**Problem:** Return the data that follows exactly. Include every line.

------------------------------------------------------------

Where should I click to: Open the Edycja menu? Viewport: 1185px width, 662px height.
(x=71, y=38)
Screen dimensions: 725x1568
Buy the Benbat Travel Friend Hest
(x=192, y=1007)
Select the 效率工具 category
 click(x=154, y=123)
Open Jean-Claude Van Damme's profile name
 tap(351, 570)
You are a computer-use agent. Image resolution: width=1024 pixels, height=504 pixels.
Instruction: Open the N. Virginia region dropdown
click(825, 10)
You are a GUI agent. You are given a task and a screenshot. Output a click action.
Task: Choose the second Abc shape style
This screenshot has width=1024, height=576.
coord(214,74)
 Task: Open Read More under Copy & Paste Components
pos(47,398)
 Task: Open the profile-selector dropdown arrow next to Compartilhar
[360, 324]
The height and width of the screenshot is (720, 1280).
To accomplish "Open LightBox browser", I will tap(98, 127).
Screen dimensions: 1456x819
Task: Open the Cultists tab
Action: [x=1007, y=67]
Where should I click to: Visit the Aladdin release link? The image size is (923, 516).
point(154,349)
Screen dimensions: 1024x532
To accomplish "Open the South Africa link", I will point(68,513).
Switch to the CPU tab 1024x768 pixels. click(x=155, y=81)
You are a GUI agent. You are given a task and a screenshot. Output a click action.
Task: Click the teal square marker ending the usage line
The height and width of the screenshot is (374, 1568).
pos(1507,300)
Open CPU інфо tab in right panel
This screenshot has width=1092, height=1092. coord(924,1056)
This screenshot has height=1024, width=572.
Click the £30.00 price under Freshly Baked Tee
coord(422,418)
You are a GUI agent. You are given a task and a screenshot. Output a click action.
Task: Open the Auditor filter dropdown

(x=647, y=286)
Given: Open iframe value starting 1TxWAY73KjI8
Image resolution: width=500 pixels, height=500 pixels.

------------------------------------------------------------

**Solution to the problem:**
Where should I click to: Open the Edycja menu? Viewport: 1185px width, 662px height.
(x=71, y=38)
Screen dimensions: 725x1568
Buy the Benbat Travel Friend Hest
(x=192, y=1007)
Select the 效率工具 category
 click(x=154, y=123)
Open Jean-Claude Van Damme's profile name
 tap(351, 570)
You are a computer-use agent. Image resolution: width=1024 pixels, height=504 pixels.
Instruction: Open the N. Virginia region dropdown
click(825, 10)
You are a GUI agent. You are given a task and a screenshot. Output a click action.
Task: Choose the second Abc shape style
This screenshot has width=1024, height=576.
coord(214,74)
 Task: Open Read More under Copy & Paste Components
pos(47,398)
 Task: Open the profile-selector dropdown arrow next to Compartilhar
[360, 324]
The height and width of the screenshot is (720, 1280).
To accomplish "Open LightBox browser", I will tap(98, 127).
Screen dimensions: 1456x819
Task: Open the Cultists tab
Action: [x=1007, y=67]
Where should I click to: Visit the Aladdin release link? The image size is (923, 516).
point(154,349)
Screen dimensions: 1024x532
To accomplish "Open the South Africa link", I will point(68,513).
Switch to the CPU tab 1024x768 pixels. click(x=155, y=81)
You are a GUI agent. You are given a task and a screenshot. Output a click action.
Task: Click the teal square marker ending the usage line
The height and width of the screenshot is (374, 1568).
pos(1507,300)
Open CPU інфо tab in right panel
This screenshot has width=1092, height=1092. coord(924,1056)
This screenshot has height=1024, width=572.
Click the £30.00 price under Freshly Baked Tee
coord(422,418)
You are a GUI agent. You are given a task and a screenshot. Output a click action.
Task: Open the Auditor filter dropdown

(x=647, y=286)
Given: Open iframe value starting 1TxWAY73KjI8
Image resolution: width=500 pixels, height=500 pixels.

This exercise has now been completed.